Card Networks and Coinbase Circle a New Stablecoin Platform
Stripe, Visa and Mastercard are reportedly backing a new stablecoin platform, with Coinbase also exploring participation. The talks show how quickly major payment rails are moving from pilots toward shared stablecoin distribution and settlement infrastructure.

Original source
A reported plan involving Stripe, Visa and Mastercard points to a new phase in the stablecoin market: big payments companies are no longer treating tokenized dollars as an experimental side project. According to CoinDesk, the three firms are close to introducing a stablecoin platform, and Coinbase is also evaluating whether to participate. Even without formal confirmation from the companies involved, the shape of the story matters. It suggests that the sector’s largest consumer and merchant networks increasingly see stablecoins as infrastructure that could sit inside mainstream payment flows rather than outside them.
The timing is notable because the article places the discussions against a market that has already reached institutional scale. CoinDesk says stablecoins now represent roughly $325 billion in market capitalization, with Tether’s USDT accounting for about $115 billion of that total. That scale helps explain why card networks and payment processors are pushing deeper into the category. For these firms, stablecoins are no longer just crypto trading instruments; they are becoming settlement assets, treasury tools and programmable payment rails that can operate across weekends, holidays and multiple blockchain networks.

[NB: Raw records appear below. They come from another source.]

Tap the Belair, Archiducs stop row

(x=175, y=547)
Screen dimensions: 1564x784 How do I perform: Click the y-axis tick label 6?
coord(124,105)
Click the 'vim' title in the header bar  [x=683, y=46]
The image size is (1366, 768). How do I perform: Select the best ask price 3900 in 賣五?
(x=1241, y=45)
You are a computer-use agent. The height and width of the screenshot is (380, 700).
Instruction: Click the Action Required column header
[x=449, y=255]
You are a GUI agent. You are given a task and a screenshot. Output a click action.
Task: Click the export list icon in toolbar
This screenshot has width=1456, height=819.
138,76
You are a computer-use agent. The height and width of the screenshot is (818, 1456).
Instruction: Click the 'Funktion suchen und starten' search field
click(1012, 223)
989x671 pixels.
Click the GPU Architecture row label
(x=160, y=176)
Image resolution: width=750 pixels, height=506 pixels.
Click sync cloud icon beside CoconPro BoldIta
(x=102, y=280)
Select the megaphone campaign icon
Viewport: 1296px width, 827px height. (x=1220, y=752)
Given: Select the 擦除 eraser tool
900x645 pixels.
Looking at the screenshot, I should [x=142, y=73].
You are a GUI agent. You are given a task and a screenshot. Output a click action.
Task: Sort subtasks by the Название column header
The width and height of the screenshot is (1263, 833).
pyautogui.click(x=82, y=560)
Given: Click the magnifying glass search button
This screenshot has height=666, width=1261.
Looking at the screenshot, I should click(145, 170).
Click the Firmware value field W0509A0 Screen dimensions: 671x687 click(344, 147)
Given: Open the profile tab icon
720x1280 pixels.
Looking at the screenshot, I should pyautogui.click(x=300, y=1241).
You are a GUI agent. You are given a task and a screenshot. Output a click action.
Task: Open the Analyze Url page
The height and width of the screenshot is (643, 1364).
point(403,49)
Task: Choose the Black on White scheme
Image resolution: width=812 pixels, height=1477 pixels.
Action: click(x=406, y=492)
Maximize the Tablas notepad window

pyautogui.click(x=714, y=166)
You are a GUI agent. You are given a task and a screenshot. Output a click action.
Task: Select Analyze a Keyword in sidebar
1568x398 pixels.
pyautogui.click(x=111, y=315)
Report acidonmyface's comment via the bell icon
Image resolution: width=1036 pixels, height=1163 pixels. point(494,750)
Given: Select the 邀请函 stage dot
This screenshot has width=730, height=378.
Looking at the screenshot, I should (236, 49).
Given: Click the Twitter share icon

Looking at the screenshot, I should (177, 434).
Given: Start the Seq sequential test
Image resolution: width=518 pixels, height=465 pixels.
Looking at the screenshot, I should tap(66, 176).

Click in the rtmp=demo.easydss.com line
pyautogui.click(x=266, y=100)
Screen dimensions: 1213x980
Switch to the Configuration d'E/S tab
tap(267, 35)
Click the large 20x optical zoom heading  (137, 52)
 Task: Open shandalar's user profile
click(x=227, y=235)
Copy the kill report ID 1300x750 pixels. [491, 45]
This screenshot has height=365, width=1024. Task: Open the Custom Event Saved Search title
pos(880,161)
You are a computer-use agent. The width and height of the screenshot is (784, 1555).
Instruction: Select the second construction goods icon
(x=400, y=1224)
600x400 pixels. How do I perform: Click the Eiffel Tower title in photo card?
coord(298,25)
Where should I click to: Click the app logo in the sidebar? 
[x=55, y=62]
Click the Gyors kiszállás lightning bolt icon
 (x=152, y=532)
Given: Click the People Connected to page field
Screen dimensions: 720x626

Each of the companies named in the report has been building toward this point from a different angle. Stripe bought stablecoin infrastructure company Bridge in late 2024 for $1.1 billion, giving it a more direct position in the software and orchestration layer around digital-dollar payments. Visa has been expanding its stablecoin settlement pilot, adding Base, Polygon, Canton Network, Arc and Tempo to earlier support for Ethereum, Solana, Avalanche and Stellar. Mastercard, meanwhile, has been widening its own stablecoin settlement effort and recently added more focus to always-on transaction flows. Taken together, those moves make the idea of a shared platform look less like a surprise and more like the next logical step.
Coinbase’s reported interest adds another layer because the exchange already sits close to the economics of dollar-denominated crypto payments. CoinDesk notes that Coinbase launched a white-label stablecoin service and Coinbase Business for stablecoin payments late last year. It also highlights Coinbase’s revenue-sharing arrangement with Circle, under which the exchange keeps the interest income generated by USDC held on-platform and splits off-platform ecosystem revenue. If Coinbase were to join a broader stablecoin platform backed by payment incumbents, it would bring both distribution reach and direct experience operating around reserve-backed digital dollars.
For RWA and tokenized-finance builders, the deeper signal is that market structure is shifting from isolated pilots to interoperable service layers. A platform backed by card networks, a payments processor and potentially a major exchange would not just move stablecoins faster; it could also standardize onboarding, treasury movement, merchant acceptance and cross-network settlement. That matters for tokenized funds, onchain cash management and any product that depends on reliable digital-dollar liquidity moving between traditional institutions and blockchain-native venues. The more these firms converge on shared rails, the easier it becomes for other tokenized assets to plug into mainstream financial workflows.
There is still a meaningful gap between reported planning and a launched product, and the companies involved were either declining comment or had not responded at publication time. Still, the direction is clear. Stablecoin competition is moving beyond issuer market share and into platform control, distribution partnerships and settlement standards. If this reported consortium materializes, it would mark another step in the steady conversion of stablecoins from a crypto-native instrument into core payment infrastructure for the broader financial system.